ItaliaOggi (Primo Piano)
Numero
252, pag. 3 del 24/10/2002
di Alessandra Ricciardi


Inpdap: nel 2012 i conti a rischio

L’Inpdap rischia il tracollo sotto il peso dei tagli della Finanziaria 2003. L’istituto di previdenza dei dipendenti pubblici, che opera per oltre 3,5 milioni di lavoratori, potrebbe non riuscire più a pagare le pensioni tra dieci anni, se dovessero essere applicate tutte le misure della manovra finanziaria, relative al blocco delle assunzioni nella p.a., alla riduzione degli organici e all’esternalizzazione di molte attività pubbliche. L’allarme è del presidente dell’Inpdap, Rocco Familiari, che oggi presiederà a Roma il 12° congresso dell’Eapspi, l’associazione degli enti previdenziali pubblici dell’Unione europea.

´Attualmente l’ente gode di una discreta salute, con un rapporto di circa due contribuenti per ogni pensionato. Se però continuerà la politica dei tagli e delle privatizzazioni nella pubblica amministrazione, come emerge dalla Finanziaria, abbiamo stimato che tra dieci anni il rapporto sarà di uno a uno, inconcepibile con una gestione serena della previdenza pubblica’, dice a ItaliaOggi Familiari. ´Se la tendenza è quella di privatizzare, è allora necessario estendere la platea dei contribuenti’.

Domanda. State pensando a una fusione con l’Inps?

Risposta. Il problema non è così banale. Si tratta di unificare la riscossione dei contributi e di creare un sistema più armonico.

D. Non crede che l’Inpdap possa trarre vantaggi dalla riforma previdenziale, di cui si sta discutendo in questi giorni anche a livello europeo?
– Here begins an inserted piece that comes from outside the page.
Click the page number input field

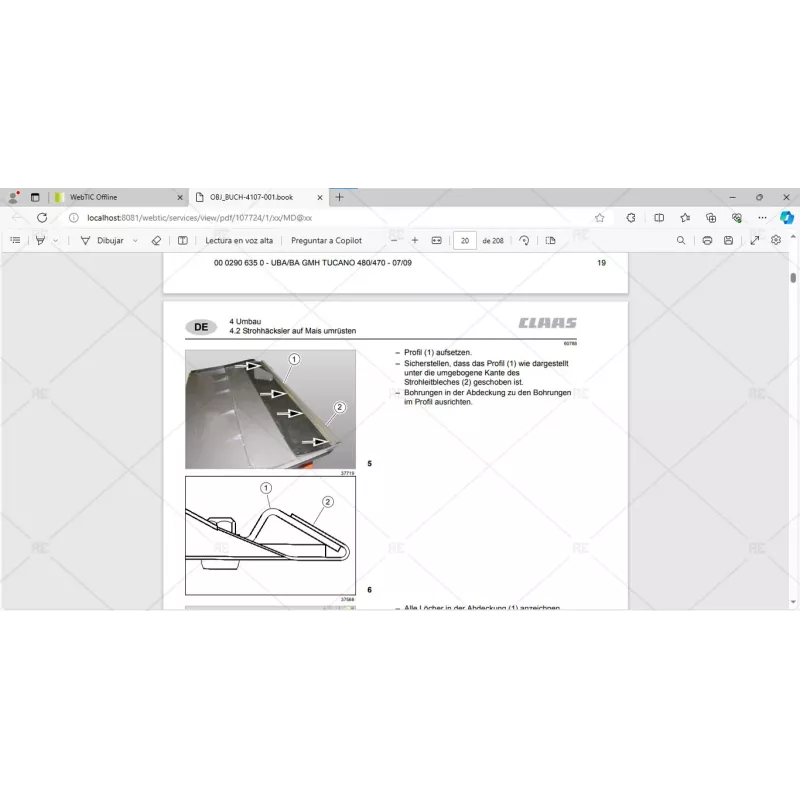(464, 240)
R. C’è un problema comune, che è l’innalzamento dell’età della popolazione, che fa spostare inevitabilmente in avanti l’età pensionabile. noi siamo, comunque, uno dei pochi paesi che ha già fatto tre riforme previdenziali, a differenza di Francia e Germania. Gli interventi correttivi vanno pensati in chiave europea e non devono essere motivati da esigenza di mero risparmio della spesa. Non è questa la chiave di lettura corretta.

D. In Italia si critica soprattutto l’eccessivo ricorso alle pensioni di anzianità, che non esistono in altri paesi.
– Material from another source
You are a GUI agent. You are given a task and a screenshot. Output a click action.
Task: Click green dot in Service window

R. È un luogo comune falso. Quelli che da noi sono i trattamenti di anzianità esistono in tutti i paesi Ue, anche se con nomi diversi e rappresentano l’estrema ratio per dare un paracadute economico in assenza di altri ammortizzatori e di un mercato del lavoro più effervescente.

D. Il governo punta non solo sull’innalzamento dell’età pensionabile, ma anche sulla previdenza complementare per controbilanciare pensioni obbligatorie in futuro più basse.
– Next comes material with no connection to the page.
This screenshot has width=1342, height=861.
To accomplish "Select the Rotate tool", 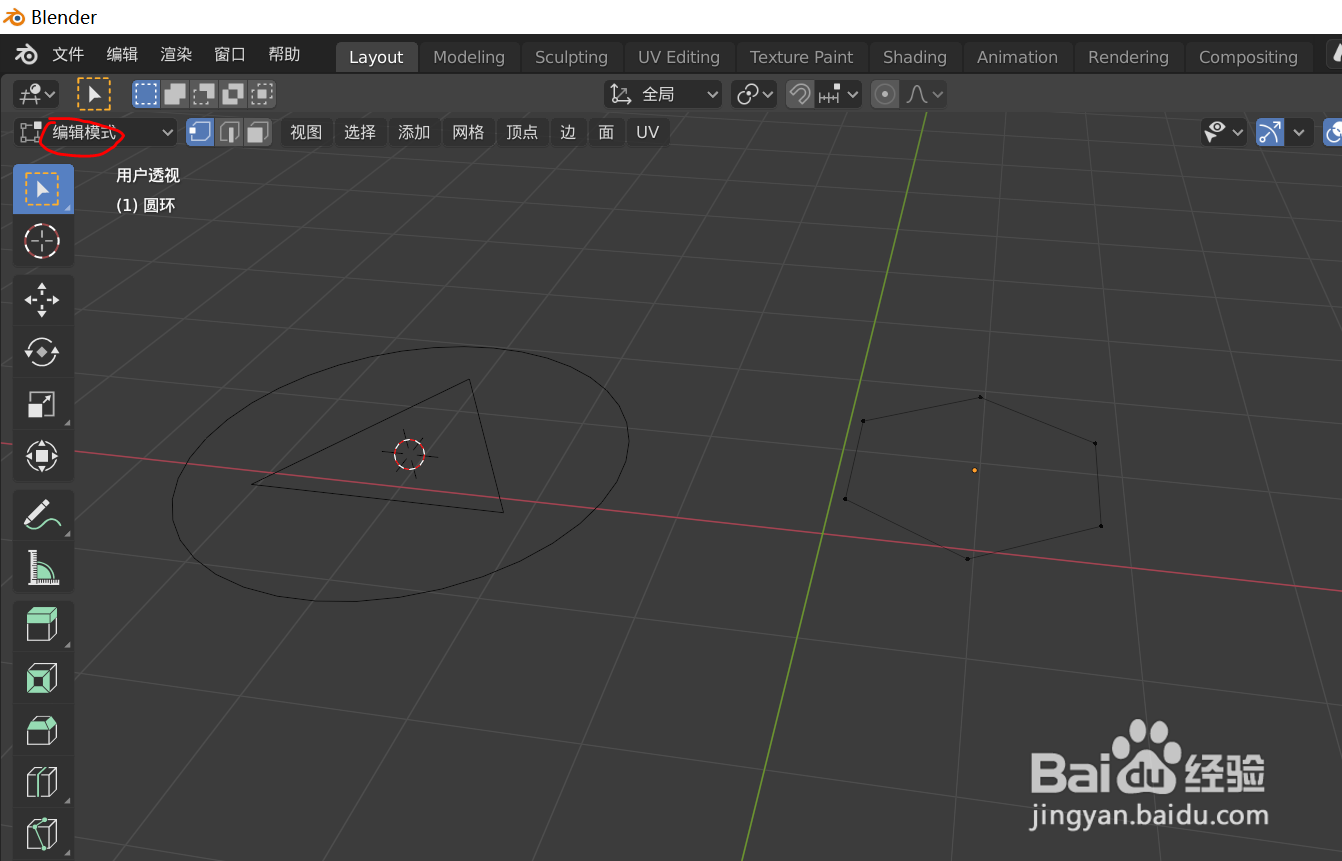I will 42,352.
R. Le pensioni complementari saranno un sostegno valido solo per chi potrà fare versamenti sostanziosi e continuativi. Piuttosto andrebbe rivisto il divieto di cumulo.

D. Uno degli impegni del governo era proprio quello di eliminare il divieto di cumulo tra redditi da pensione e da lavoro.

R. È stato solo parzialmente mantenuto con la Finanziaria. In realtà il divieto non ha prodotto un solo posto di lavoro per i giovani, se questo era l’obiettivo. Ha solo procurato svantaggi a chi poteva e può ancora lavorare e continuare a dare contributi al fisco.